Periodontal disease is a widespread chronic inflammatory gum disease for which the currently existing treatment does not guarantee permanent positive results in case of all patients. Consequently, nanomedicines are in development to achieve more effective treatment. The goal of this Master’s thesis was to design polycaprolactone nanofibers with metronidazole with a therapeutic dose, to evaluate and compare them with a film that was made with the same composition as the nanofibers.
We electrospun nanofibers and studied the effects of different collection parameters on the homogeneity of the obtained sample by measuring the nanofiber layer thickness and conducting tests in accordance with Ph. Eur. 10.0 (Uniformity of mass of single-dose preparations, Uniformity of content of single-dose preparations, Uniformity of dosage units). The films were made by solution casting method and the morphology of both delivery systems was evaluated by scanning electron microscopy. We also studied the residual solvents in nanofibers, the metronidazole release by a validated UPLC method and the bioadhesivity of the prepared formulations.
Results have shown that with longer time of electrospinning we could prepare thicker and heavier nanofiber mat. The most homogeneous nanofiber layer was obtained by collecting a sample on a rotating cylinder, since only in this case the mass uniformity test was conformed. The metronidazole incorporation into nanofibers was successful with an average content of 100.0%. The formulations collected on the cylinder and on the plate corresponded to the uniformity of content and uniformity of dosage units tests, since the content level for all tested units ranged from 85 to 115%, and the AV value was lower than 15.0. The drying of nanofibers is an important step in production, since it enabled the reduction of the residual solvents in the sample below the detection limit.

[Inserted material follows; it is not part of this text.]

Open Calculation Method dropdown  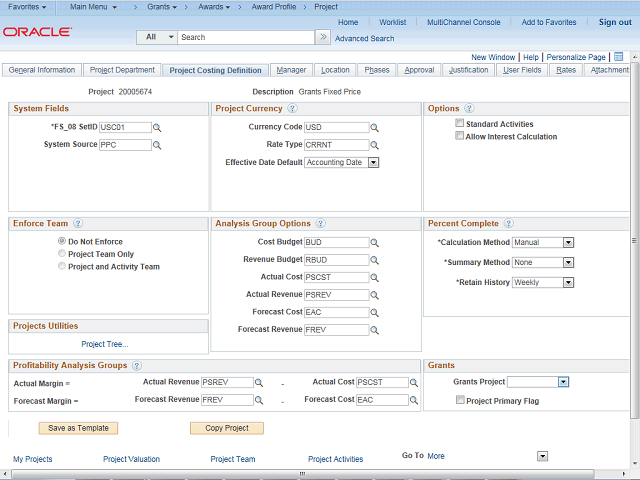click(567, 242)
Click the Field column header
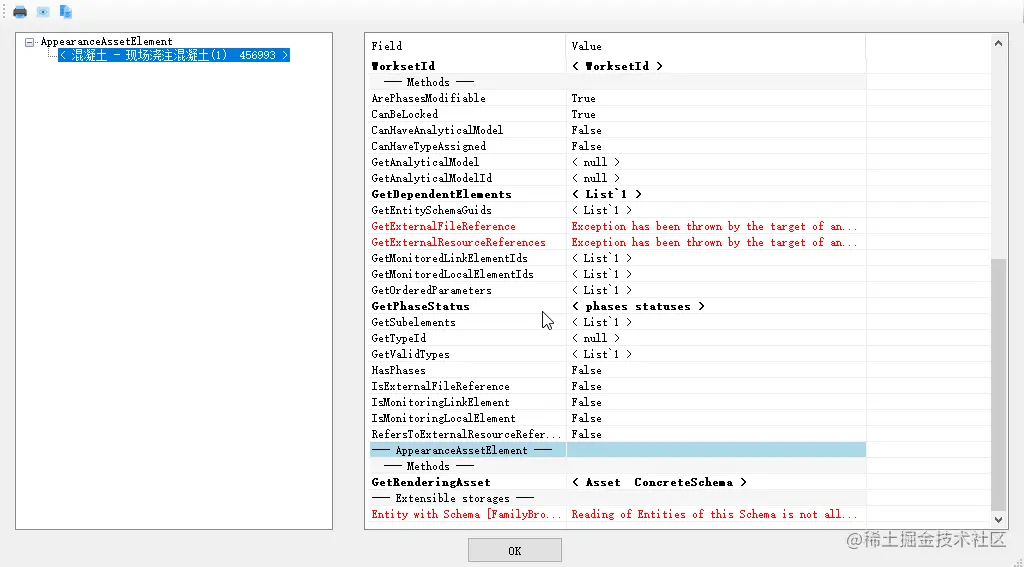1024x567 pixels. [387, 46]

Such nanofibers also resulted in a slower release of metronidazole as before drying. A slower release was also attained at a lower temperature of the medium and from a thicker nanofiber layer. Meanwhile, the release of the metronidazole from the film was faster when compared to the nanofibers. There were no significant differences in the bioadhesive properties of the two formulations, although the nanofibers demonstrated a higher level of resistance towards mechanical stress. Therefore, this Master’s thesis proves that by optimising the processing parameters of electrospinning, we can produce homogeneous, bioadhesive, mechanically resistant nanofibers with prolonged drug delivery.